The Ministry of National Education may approve the functioning of classes with less than the minimum number or more than the maximum number of students provided by law taking into account the concrete local conditions
Students with exceptional aptitudes and achievement may complete two grades in a single school year, following a procedure approved by an Order of Minister.
Organisation of the school year
The organisation of the school year for lower secondary education is decided on an annual basis by an Order of the Education Minister.
The structure of the school year is based on a series of considerations:
- a balanced distribution of school days and holidays
- the specific climate of Romania
- the respect for the religious beliefs of the population.
The National Curriculum established by the Ministry of National Education specifies:
- the minimum and the maximum total number of hours per week
- the minimum and the maximum number of hours per week for each subject of the Core Curriculum
- the minimum and the maximum number of hours per week dedicated to optional subjects/activities.
Within this framework schools are fully responsible for deciding the daily and weekly schedule for each class of students.
The school year in Romania comprises two semesters, two holidays in the period of classes and a summer holiday.
The exact timetable of the school year is determined annually by an Order of the Education Minister.
Schools may ask the County School Inspectorates to change the timetable of the school year for objective reasons:
- special climate conditions.
- the specificity of an area (agricultural works).
- natural disasters.
- schools where most students have another religion than the Eastern Orthodox one, etc.
The County School Inspectorates may approve such requests provided that the total number of school weeks and the corresponding number of school days, is that stipulated by the Order of the Education Minister.
Organisation of the school day and week
Students go to school 5 days per week.

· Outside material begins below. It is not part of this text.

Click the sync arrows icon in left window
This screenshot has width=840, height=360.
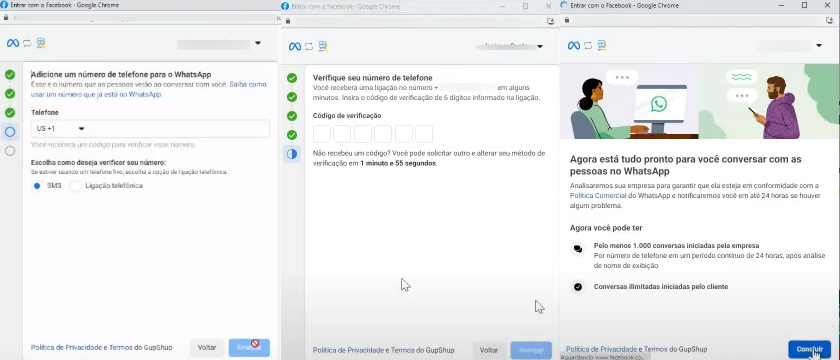click(x=27, y=43)

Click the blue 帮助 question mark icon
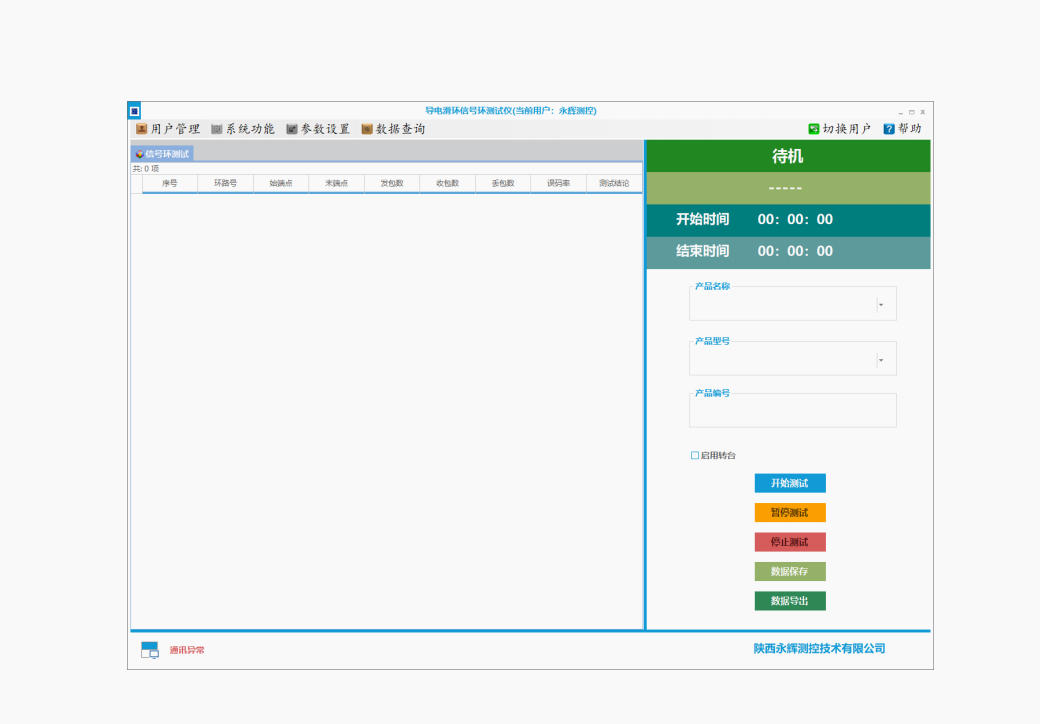pos(889,129)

The weekly and daily schedule are decided by the school board following a consultation with the teachers and parents. The schedules are based on the following criteria:
- the number of hours per week provided in the Framework Curriculum for each subject and each grade.
- the total minimum and maximum number of hours per week assigned by the Framework Curriculum to each grade.

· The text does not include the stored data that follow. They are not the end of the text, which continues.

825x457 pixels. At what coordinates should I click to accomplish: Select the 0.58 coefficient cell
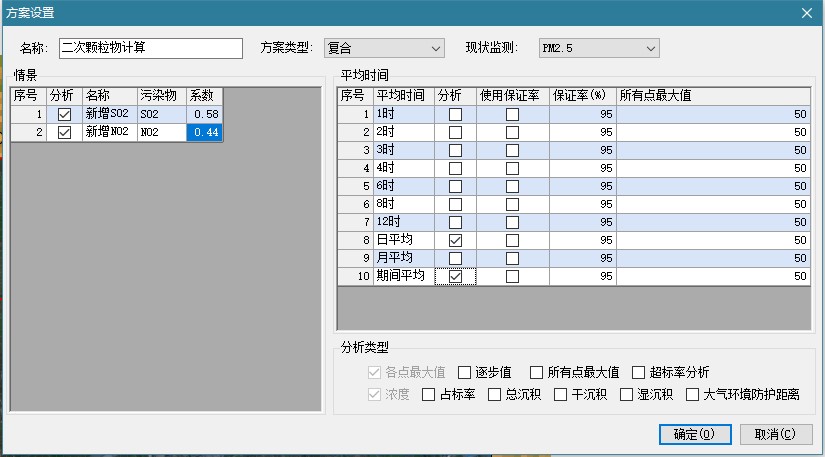[205, 115]
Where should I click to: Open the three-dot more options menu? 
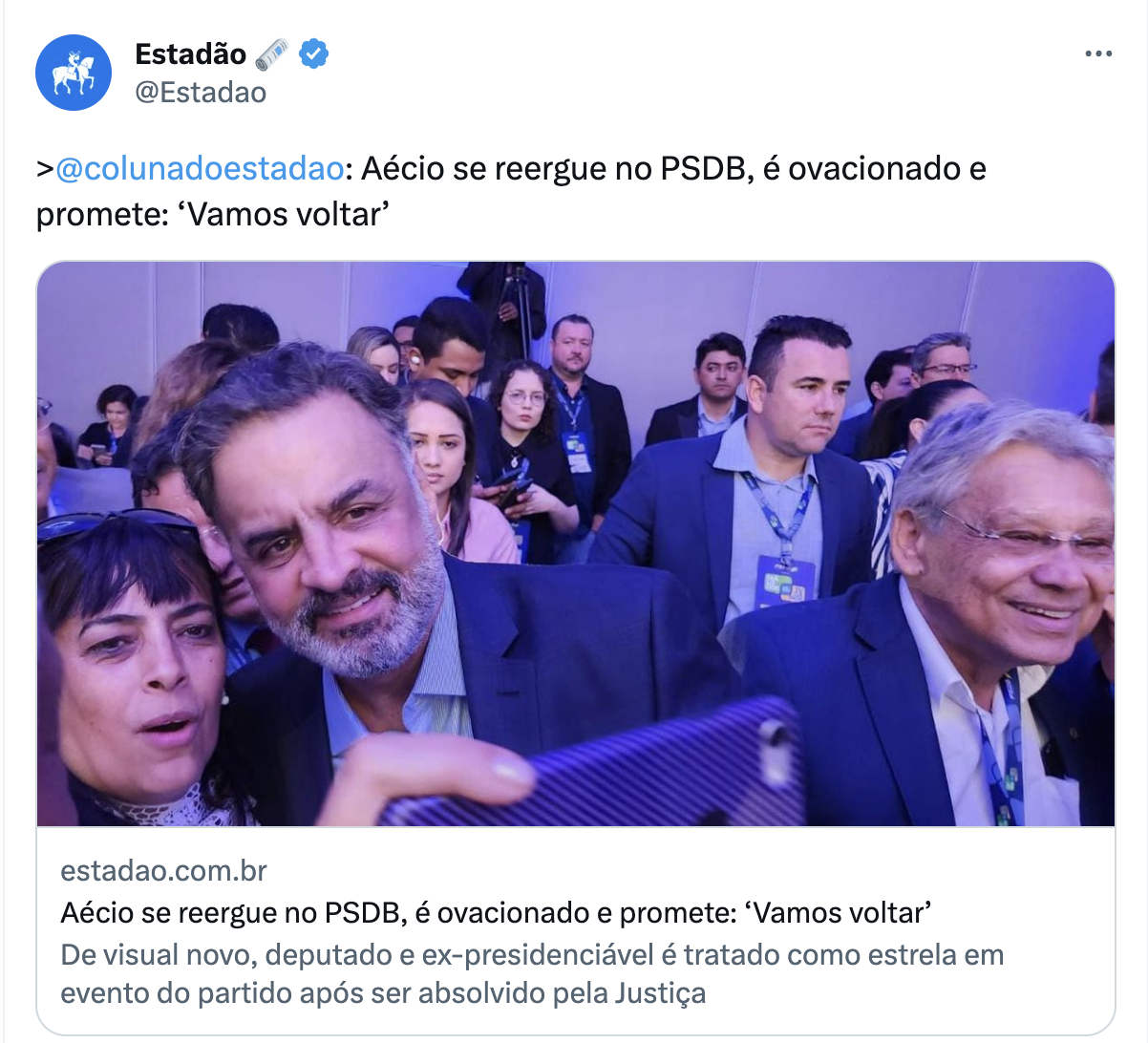tap(1098, 53)

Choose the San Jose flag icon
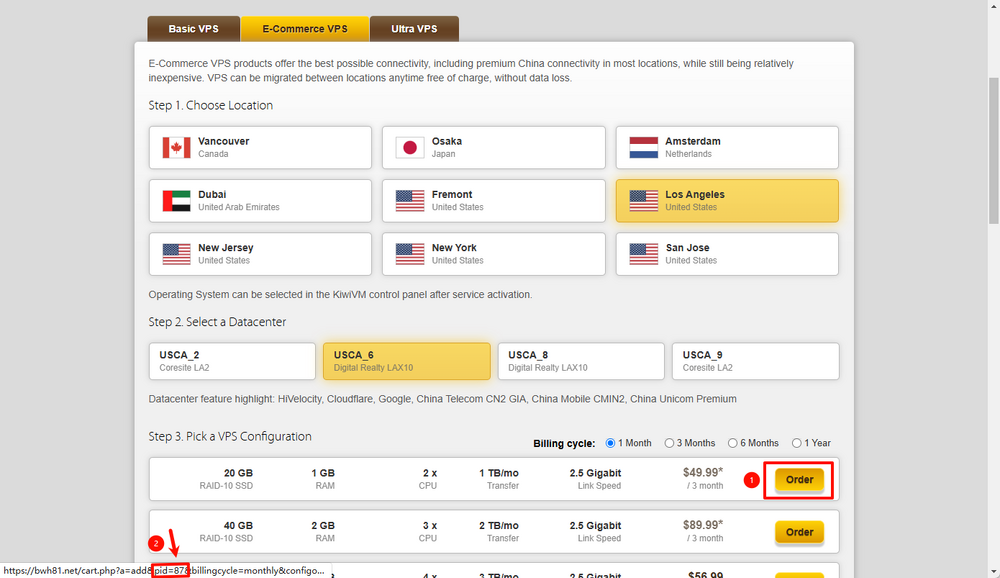click(643, 254)
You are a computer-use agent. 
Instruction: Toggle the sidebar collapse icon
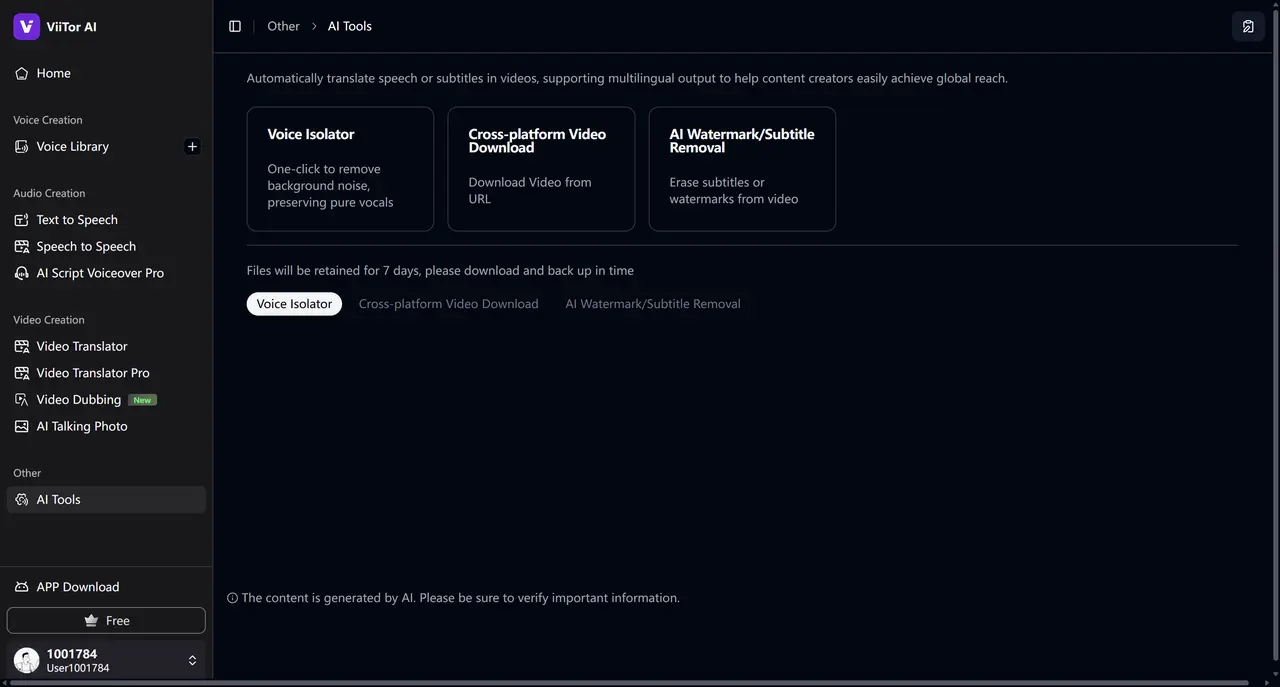pyautogui.click(x=235, y=26)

Lessons last for 50 minutes and are followed by 10 minute breaks. Most schools have a 20 minute break after the third lesson. In special situations, for a definite period of time, the duration of lessons and breaks may be changed. The school board may decide this, while informing the School Inspectorate.
As a general rule, lower secondary education is organised as full-time education. Lower secondary education is usually organised and delivered in the morning.
In schools working in two shifts due to low capacity, some grades start classes at 12:00, 13:00 or 14:00. Because the students in a particular grade have classes either in the morning, or in the afternoon, schools do not usually provide for a lunch break in their schedules. The only exception is when schools organise School after School activities at their own initiative.
Schools may expand the student activities after classes through School after School programmes. In a partnership with local authorities and parent associations the School after School programme provides:educational activities
- recreational activities
- free time activities aimed at consolidating the acquired competences or speeding-up learning
- as well as remedial learning activities.
Where possible, the partnership may be established with NGOs with expertise in the field concerned. The School after School programmes are organised based on a methodology approved by an Order of the Education Minister.
During these activities, students are supervised by teachers, usually the same teachers who teach the students in the classroom. The necessary costs are mainly covered by contributions from parents. Financial support may also be provided by the local public administration authorities, NGOs, natural or legal persons, etc.